◆ TEXTO FORNECIDO ◆
┌──

FHC é citado por três jornalistas quanto ao seu envolvimento com a espionagem dos EUA
Livro que relata envolvimento de FHC com a CIA esgota edição
7/1/2014 9:05
Por Redação - do Rio de Janeiro
Por Redação - do Rio de Janeiro
Está esgotado nas duas maiores livrarias do Rio o livro da escritora Frances Stonor Saunders Quem pagou a conta? A CIA na Guerra Fria da cultura,
no qual o ex-presidente Fernando Henrique Cardoso é acusado,
frontalmente, de receber dinheiro da agência norte-americana de
espionagem, para ajudar os EUA a “venderem melhor sua cultura aos povos
nativos da América do Sul”.
O exemplar, cujo preço varia de R$ 72 a R$
75,00, leva entre 35 e 60 dias para chegar ao leitor, mesmo assim, de
acordo com a disponibilidade no estoque. O interesse sobre a obra da
escritora e ex-editora de Artes da revista britânica The New Statesman, no Brasil, pode ser avaliado ao longo dos cinco anos de seu lançamento.
Quem pagou a conta?, segundo os editores, recebeu “uma ampla
cobertura pela mídia quando foi lançado no exterior”, em 1999. Na obra,
Frances Stonor Saunders narra em detalhes como e por que a CIA, durante
a Guerra Fria, financiou artistas, publicações e intelectuais de centro
e centro-esquerda, num esforço para mantê-los distantes da ideologia
comunista. Cheia de personagens instigantes e memoráveis, entre eles o
ex-presidente brasileiro, “esta é uma das maiores histórias de corrupção
intelectual e artística pelo poder”.

└──

◆ DESAFIO ◆
Pode transcrever na íntegra, sem mudar nada, o texto sobre o livro que liga FHC à CIA? As linhas de dados são um material independente do texto.

◆ LINHAS DE DADOS ◆
┌──

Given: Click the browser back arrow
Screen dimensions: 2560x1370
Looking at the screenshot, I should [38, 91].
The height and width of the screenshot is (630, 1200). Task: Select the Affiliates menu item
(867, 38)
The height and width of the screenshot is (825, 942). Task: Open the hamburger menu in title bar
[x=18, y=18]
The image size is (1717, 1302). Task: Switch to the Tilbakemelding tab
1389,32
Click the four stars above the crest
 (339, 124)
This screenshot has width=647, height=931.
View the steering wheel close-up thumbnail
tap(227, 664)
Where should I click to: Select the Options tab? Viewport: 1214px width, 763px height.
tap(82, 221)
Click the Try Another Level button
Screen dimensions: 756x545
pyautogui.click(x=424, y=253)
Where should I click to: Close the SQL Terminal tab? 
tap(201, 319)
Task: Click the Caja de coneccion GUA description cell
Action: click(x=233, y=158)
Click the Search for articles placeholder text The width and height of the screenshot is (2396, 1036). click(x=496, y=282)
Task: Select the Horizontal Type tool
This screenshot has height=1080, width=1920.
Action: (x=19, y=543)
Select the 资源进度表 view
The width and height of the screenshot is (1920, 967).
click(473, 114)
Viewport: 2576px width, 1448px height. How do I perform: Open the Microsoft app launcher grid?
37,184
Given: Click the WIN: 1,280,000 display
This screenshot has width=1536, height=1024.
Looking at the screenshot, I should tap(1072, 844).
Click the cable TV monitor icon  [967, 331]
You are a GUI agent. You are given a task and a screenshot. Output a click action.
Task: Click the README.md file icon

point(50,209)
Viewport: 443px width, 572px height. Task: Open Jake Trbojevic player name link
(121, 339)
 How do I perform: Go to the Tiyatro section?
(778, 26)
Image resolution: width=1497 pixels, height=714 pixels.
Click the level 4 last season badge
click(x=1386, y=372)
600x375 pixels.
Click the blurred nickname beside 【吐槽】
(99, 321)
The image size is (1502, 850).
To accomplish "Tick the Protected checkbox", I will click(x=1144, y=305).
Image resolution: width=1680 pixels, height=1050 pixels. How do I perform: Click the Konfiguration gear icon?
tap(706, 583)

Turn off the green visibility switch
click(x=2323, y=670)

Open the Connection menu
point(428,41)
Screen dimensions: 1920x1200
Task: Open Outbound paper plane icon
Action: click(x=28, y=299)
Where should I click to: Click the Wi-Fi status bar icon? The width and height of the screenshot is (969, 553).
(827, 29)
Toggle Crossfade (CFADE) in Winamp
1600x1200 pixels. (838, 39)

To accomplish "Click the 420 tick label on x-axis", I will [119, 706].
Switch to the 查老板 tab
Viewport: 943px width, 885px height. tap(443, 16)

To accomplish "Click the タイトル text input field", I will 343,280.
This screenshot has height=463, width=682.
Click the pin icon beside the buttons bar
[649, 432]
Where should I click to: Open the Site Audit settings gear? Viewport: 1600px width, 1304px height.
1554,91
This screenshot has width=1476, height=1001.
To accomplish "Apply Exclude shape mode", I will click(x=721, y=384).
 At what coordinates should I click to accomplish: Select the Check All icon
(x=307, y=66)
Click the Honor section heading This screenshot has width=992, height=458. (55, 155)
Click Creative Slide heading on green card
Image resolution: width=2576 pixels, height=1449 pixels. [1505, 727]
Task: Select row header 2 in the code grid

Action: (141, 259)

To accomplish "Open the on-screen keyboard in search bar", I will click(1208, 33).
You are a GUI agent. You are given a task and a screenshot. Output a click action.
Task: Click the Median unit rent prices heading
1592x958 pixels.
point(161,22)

└──

◆ RESPOSTA AO EXERCÍCIO ◆
FHC é citado por três jornalistas quanto ao seu envolvimento com a espionagem dos EUA
Livro que relata envolvimento de FHC com a CIA esgota edição
7/1/2014 9:05
Por Redação - do Rio de Janeiro
Por Redação - do Rio de Janeiro
Está esgotado nas duas maiores livrarias do Rio o livro da escritora Frances Stonor Saunders Quem pagou a conta? A CIA na Guerra Fria da cultura,
no qual o ex-presidente Fernando Henrique Cardoso é acusado,
frontalmente, de receber dinheiro da agência norte-americana de
espionagem, para ajudar os EUA a “venderem melhor sua cultura aos povos
nativos da América do Sul”.
O exemplar, cujo preço varia de R$ 72 a R$
75,00, leva entre 35 e 60 dias para chegar ao leitor, mesmo assim, de
acordo com a disponibilidade no estoque. O interesse sobre a obra da
escritora e ex-editora de Artes da revista britânica The New Statesman, no Brasil, pode ser avaliado ao longo dos cinco anos de seu lançamento.
Quem pagou a conta?, segundo os editores, recebeu “uma ampla
cobertura pela mídia quando foi lançado no exterior”, em 1999. Na obra,
Frances Stonor Saunders narra em detalhes como e por que a CIA, durante
a Guerra Fria, financiou artistas, publicações e intelectuais de centro
e centro-esquerda, num esforço para mantê-los distantes da ideologia
comunista. Cheia de personagens instigantes e memoráveis, entre eles o
ex-presidente brasileiro, “esta é uma das maiores histórias de corrupção
intelectual e artística pelo poder”.